A lot of those things have kind of fallen away a little bit. A very long time ago I used to do electronic music DJ-ing when I was going to graduate school. I had a bit of the following but that’s kind of gone away. So, I did do that and I still remember how to do that. And I sort of vaguely remember how to play tennis. (laughs).
It’s like riding a bicycle, right?
A little bit, yeah.
So, is there an accomplishment in your young life, you’re still young, that you’re most proud of that is not related to your career? Or is that yet to come?
Yes, that’s yet to come.
Then let us ask who or what inspires you? You were not a Carl Sagan devotee.
Yeah, I was not a Carl Sagan devotee, at all. And I was before Neil deGrasse Tyson became popular. I don’t feel that I necessarily need other astronomers to inspire me. I think the universe by itself it’s good enough. Just from contemplating the universe as it is and what little we’ve learned about it, I feel inspired. If anything, I feel a little bit upset knowing that we don’t know more about the universe and that during my lifetime there will still be fundamental things about the universe that we don’t know. I’m impatient. So, I want to learn as much about the universe as possible.
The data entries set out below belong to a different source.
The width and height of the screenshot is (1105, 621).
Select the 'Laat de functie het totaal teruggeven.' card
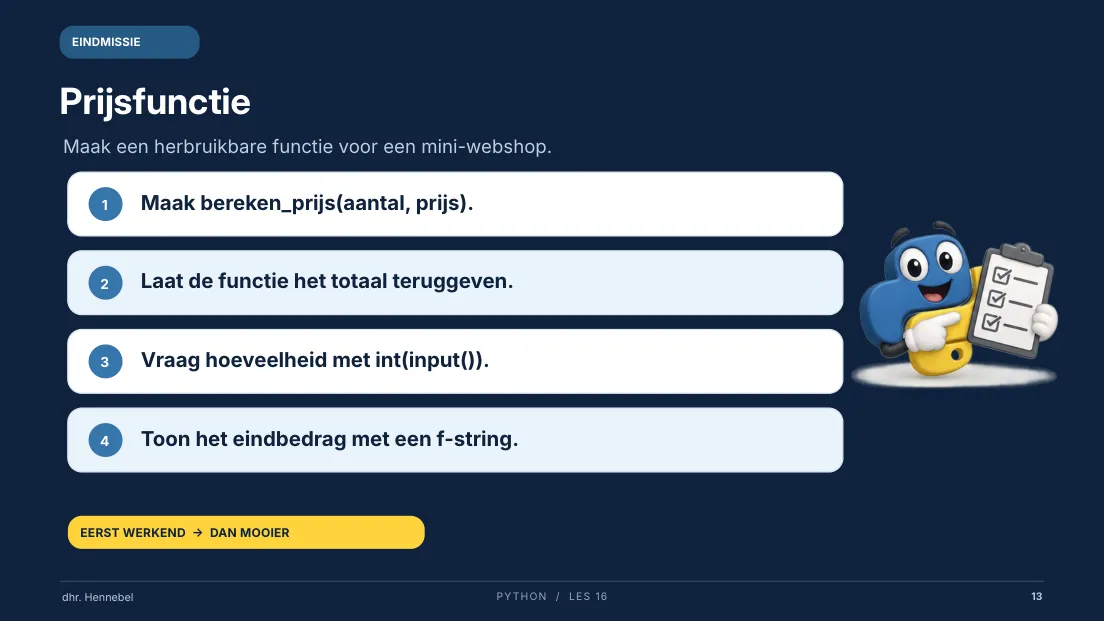pyautogui.click(x=455, y=283)
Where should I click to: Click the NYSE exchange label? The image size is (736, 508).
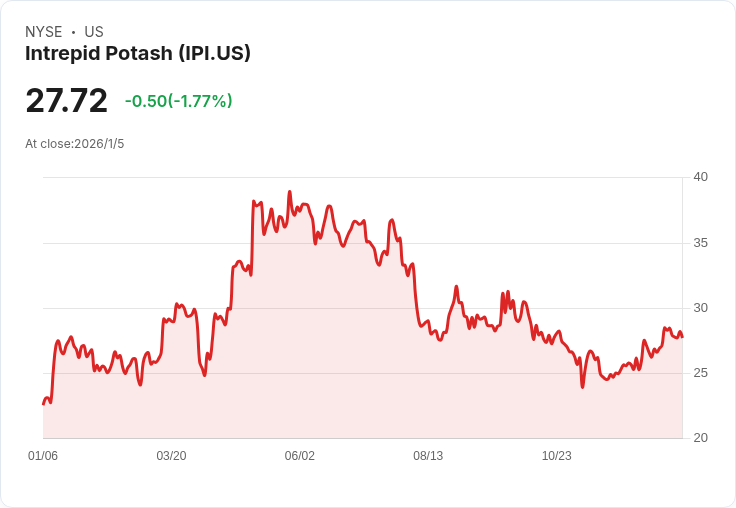(x=44, y=32)
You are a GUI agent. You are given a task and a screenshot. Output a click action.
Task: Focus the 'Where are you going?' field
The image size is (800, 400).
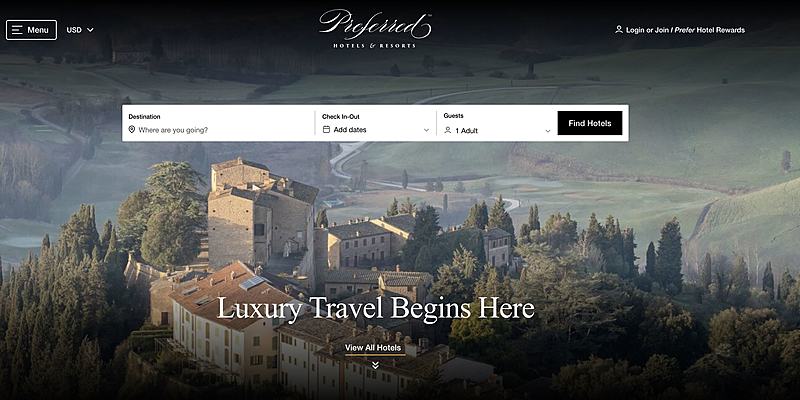pyautogui.click(x=219, y=130)
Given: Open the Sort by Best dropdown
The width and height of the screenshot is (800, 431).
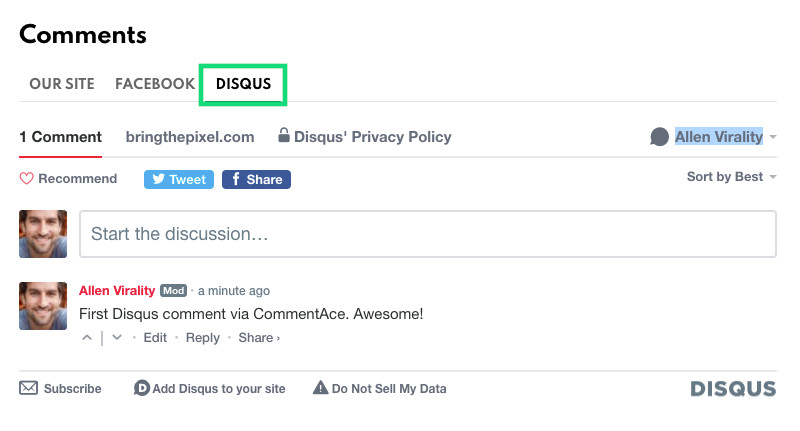Looking at the screenshot, I should (731, 176).
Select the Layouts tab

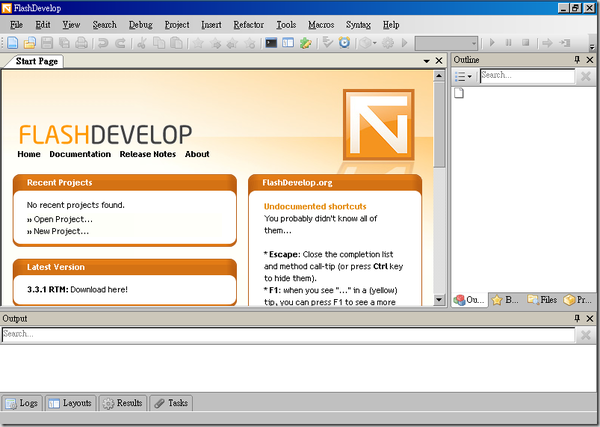[x=70, y=403]
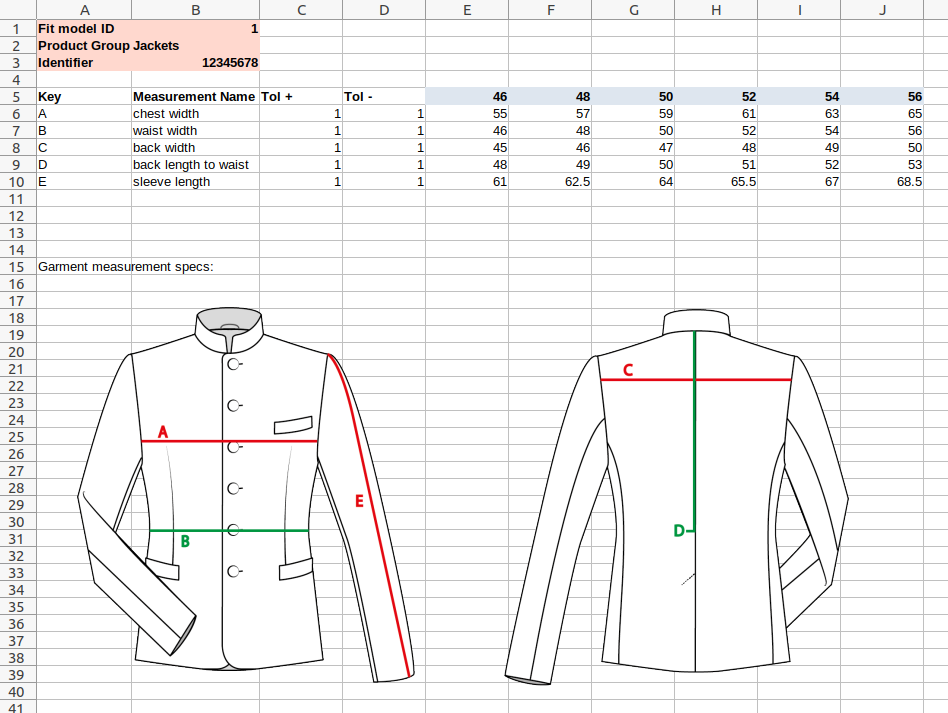Select row 10 header number
This screenshot has height=713, width=948.
[16, 182]
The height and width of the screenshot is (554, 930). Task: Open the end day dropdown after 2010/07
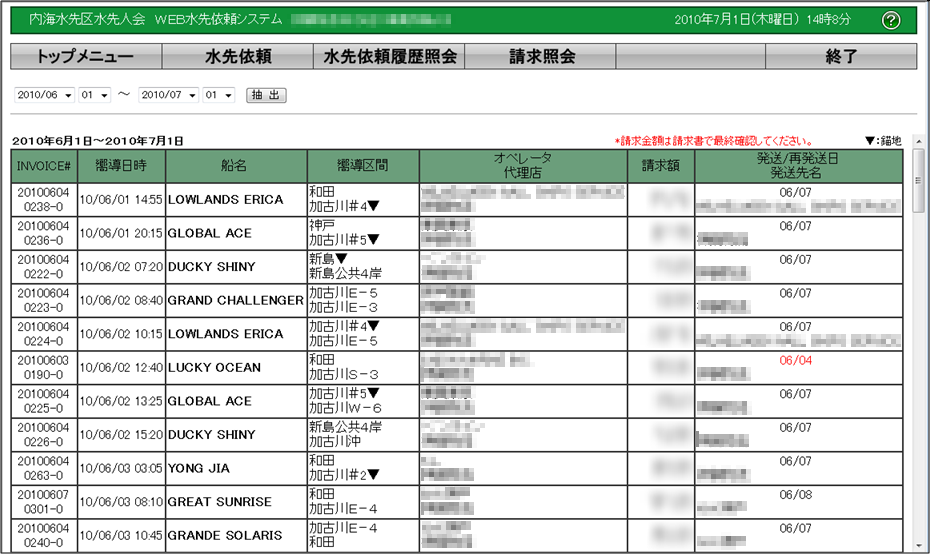click(218, 95)
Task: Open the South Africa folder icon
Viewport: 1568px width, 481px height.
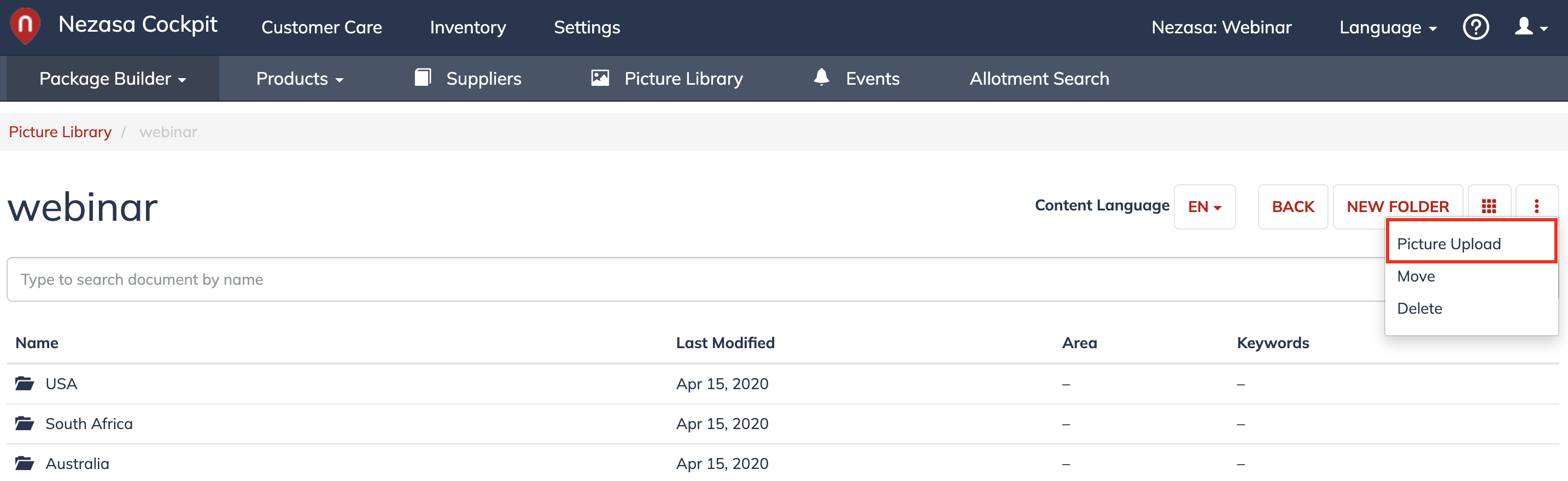Action: coord(25,423)
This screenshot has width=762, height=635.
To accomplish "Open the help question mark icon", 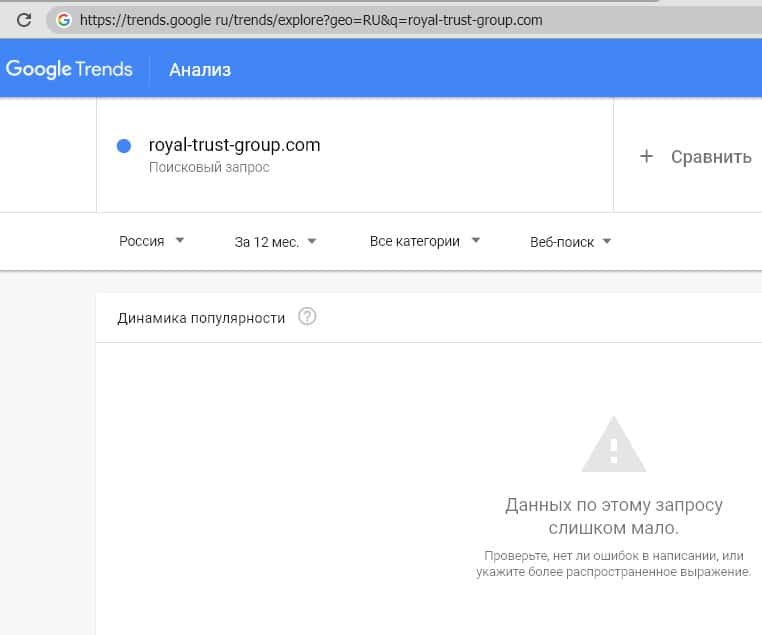I will click(x=307, y=317).

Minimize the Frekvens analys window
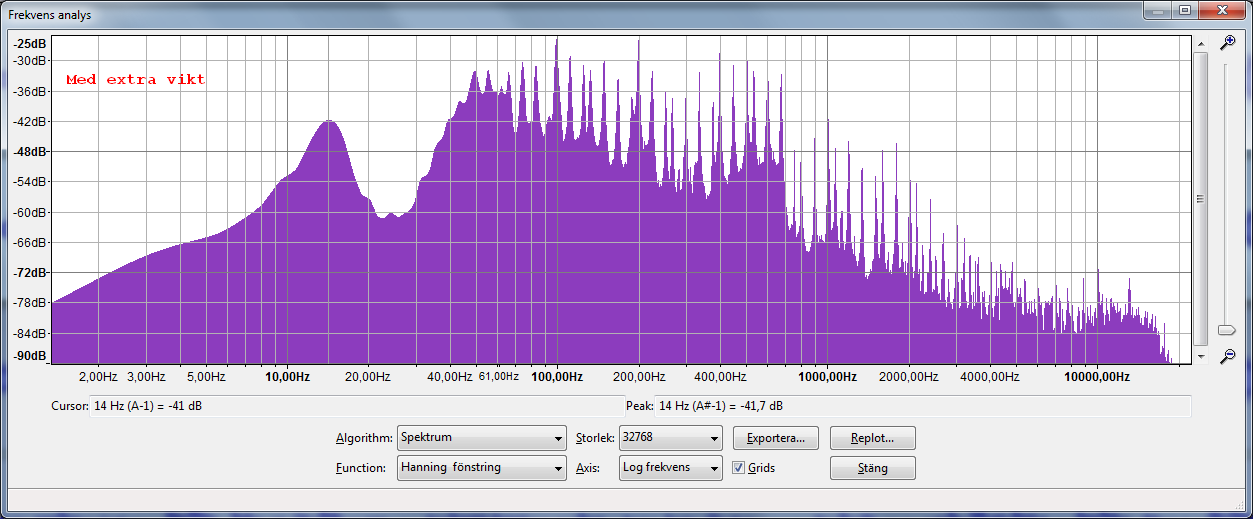[1160, 10]
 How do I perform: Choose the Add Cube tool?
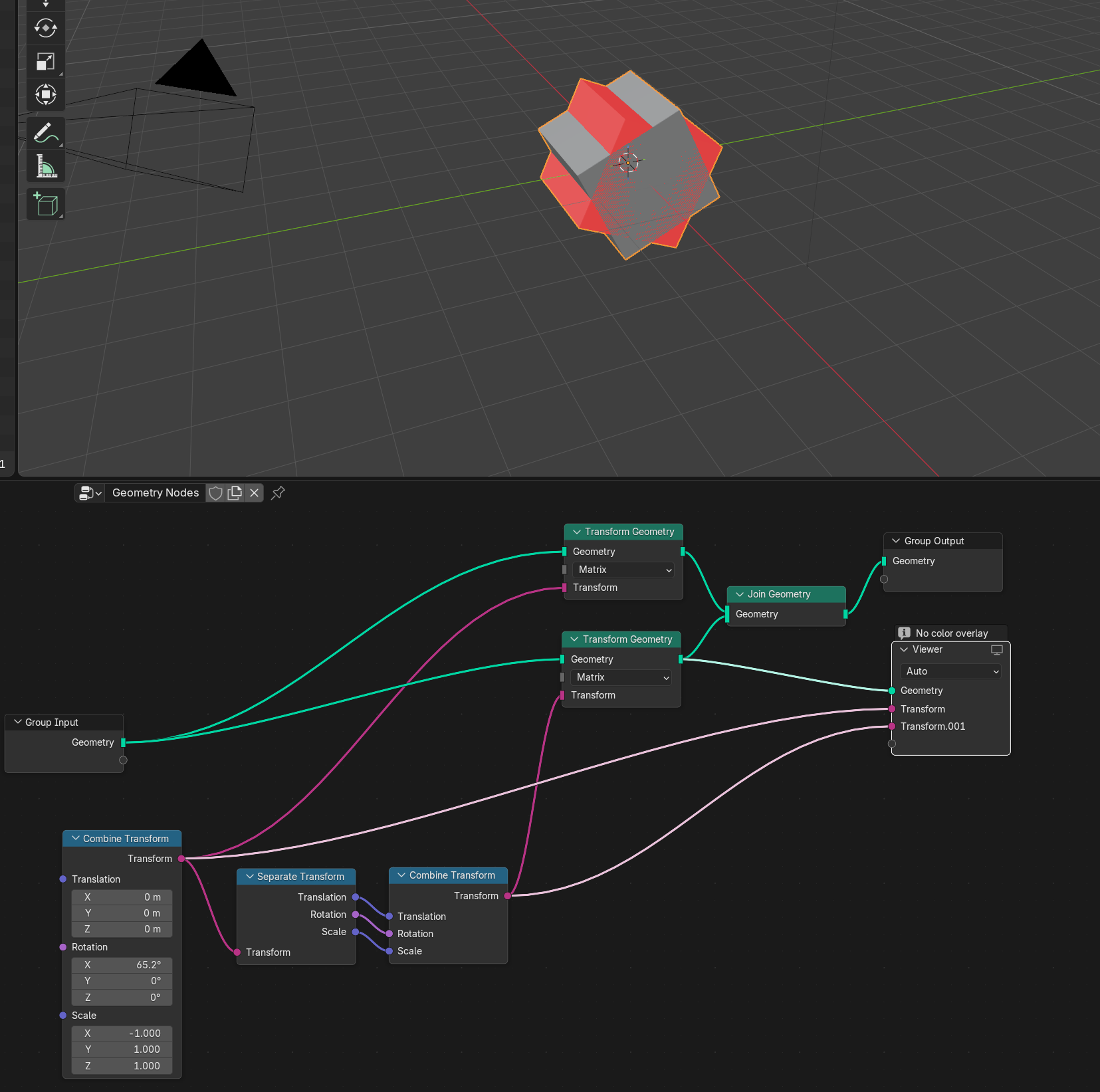click(45, 204)
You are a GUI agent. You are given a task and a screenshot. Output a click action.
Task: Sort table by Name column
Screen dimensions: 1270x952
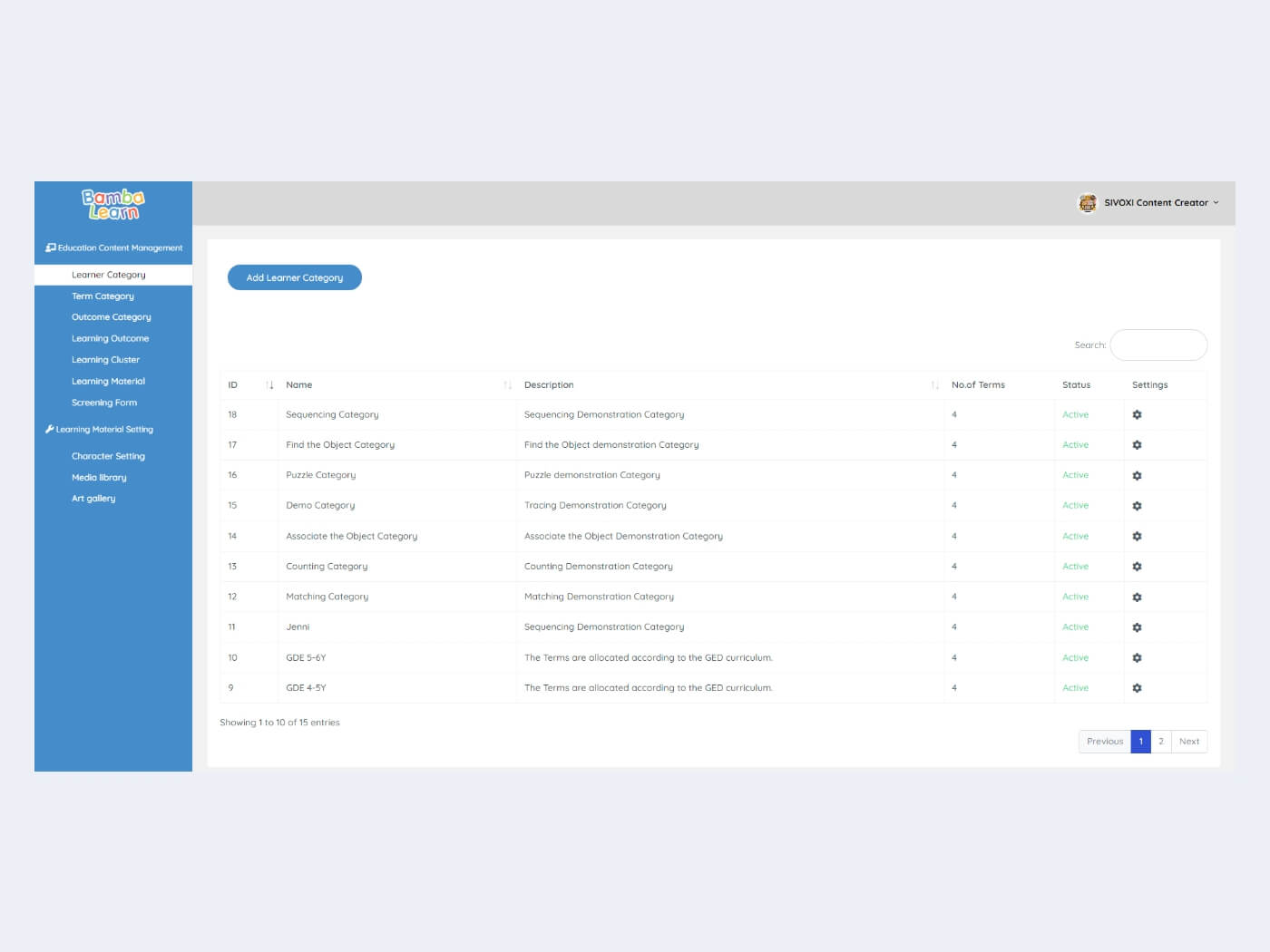(507, 385)
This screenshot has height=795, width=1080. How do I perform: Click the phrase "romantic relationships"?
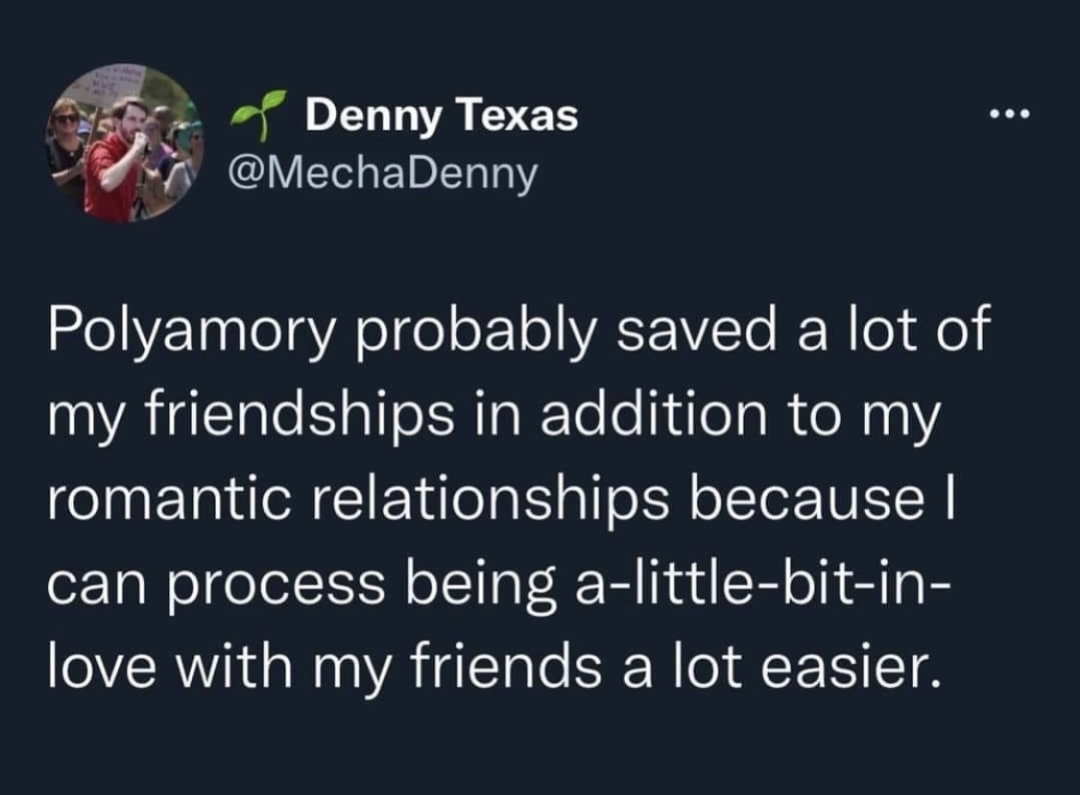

That’s a beautiful answer. What could be more inspiring than looking up at the heavens and wondering about these deep questions?
Yes, you are confronted by infinity and nothing at the same time.
That is amazing! At this point maybe we can turn the tables and ask if there was something you wish we had asked you that we didn’t?
I think we kind of covered it, actually.
Then we thank you for taking a moment from your busy schedule to chat with us.
Thank you very much. Ames would not function without the hard work of many people and I’m very privileged to be able to work with you on many things over the past few years, without which I’d be in serious trouble! (laughs). So, thank you very much for getting this setup.
Interview conducted by Fred and Sara on 9/21/21 virtually.